Quoted text =>
#####
“I grew up hunting and enjoying the outdoors lifestyle. Now, Montana is a whole other sportsman’s paradise. My love for it in the Midwest increased 10-fold when we moved out here,” Deputy Fire Chief Dustin Tetrault said. Now, he has little hunting helpers: Avery and Blakelyn – pictured duck hunting with their dad. PHOTO COURTESY OF DUSTIN TETRAULT

Family, firefighting, homesteading & hunting

Big Sky Fire Department Deputy Fire Chief Dustin Tetrault on living a good life

Big Sky Fire Department (BSFD) Deputy Fire Chief Dustin Tetrault said with a laugh that Alicia Fischer, BSFD’s administrative officer, often describes his two daughters as “feral”. Ages five and six, he calls them imaginative, wild and free. “They’re little strong independent women already,” he said. They spend summers playing in the creek “and I’m always telling them to keep their clothes on.” It is the idyllic Montana life – the way to raise a family away from distractions and worries of the city. Other than at school, they do not watch television or use an I-pad. They are nearly constantly outside.

The family has a little homestead and they raise chickens, pigs and cows. Big into non gmo, pasture raised meat, Tetrault has become an amateur butcher and the girls, at their young age, understand where their food comes from.

“They understand hunting, we are not killing for big horns and stuff like that we are killing for sustenance and to feed our family,” he said.

The family also embraces gardening and baking.

The beautiful life they have built is in some parts thanks to chance and quick connection at a campsite.
#####
Data shown =>

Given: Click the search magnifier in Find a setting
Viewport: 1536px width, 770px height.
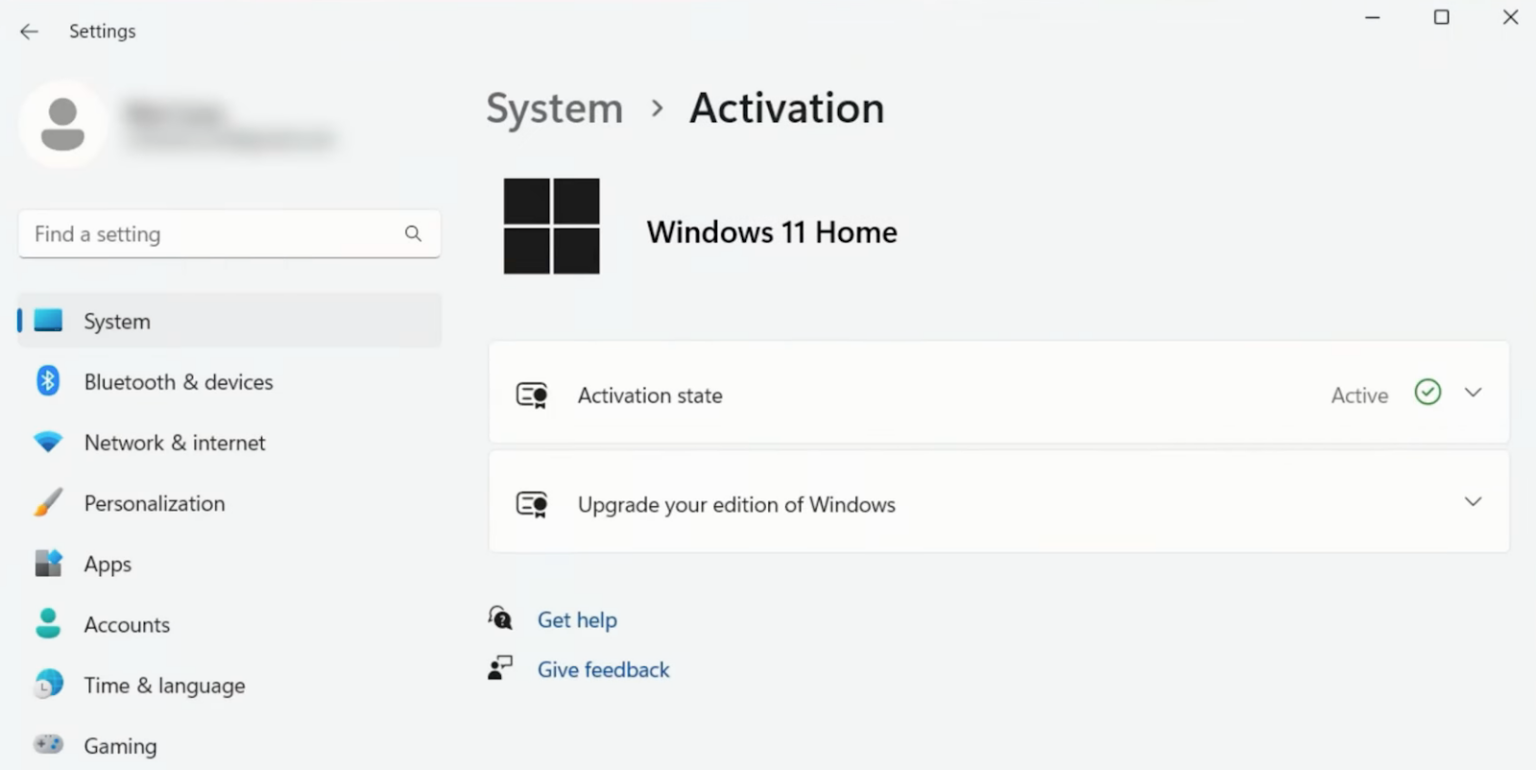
#####
Exercise instructions =>
A) Check each statement below against the Tetrault profile and mark it yes or no, quoting the words from the profile that decide it.
(i) Tetrault's two daughters are five and six years old.
(ii) The family raises goats on their homestead.
(iii) Tetrault has become a professional butcher.
B) In the Tetrault profile, substitute "ducks" for "chickens" and write out the passage starting with "The family has" and going on through "food comes from.".

Results in order =>
A)
(i) Yes: "Ages five and six"
(ii) No: "they raise chickens, pigs and cows"
(iii) No: "Tetrault has become an amateur butcher"

B)
The family has a little homestead and they raise ducks, pigs and cows. Big into non gmo, pasture raised meat, Tetrault has become an amateur butcher and the girls, at their young age, understand where their food comes from.